Stated goal:
Write the rows below as a JSON list of strings, with one string for each line and blank lines left out.

Records to process:
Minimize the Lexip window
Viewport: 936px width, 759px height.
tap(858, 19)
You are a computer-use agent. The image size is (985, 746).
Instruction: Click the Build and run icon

Task response:
[
  "Minimize the Lexip window",
  "Viewport: 936px width, 759px height.",
  "tap(858, 19)",
  "You are a computer-use agent. The image size is (985, 746).",
  "Instruction: Click the Build and run icon"
]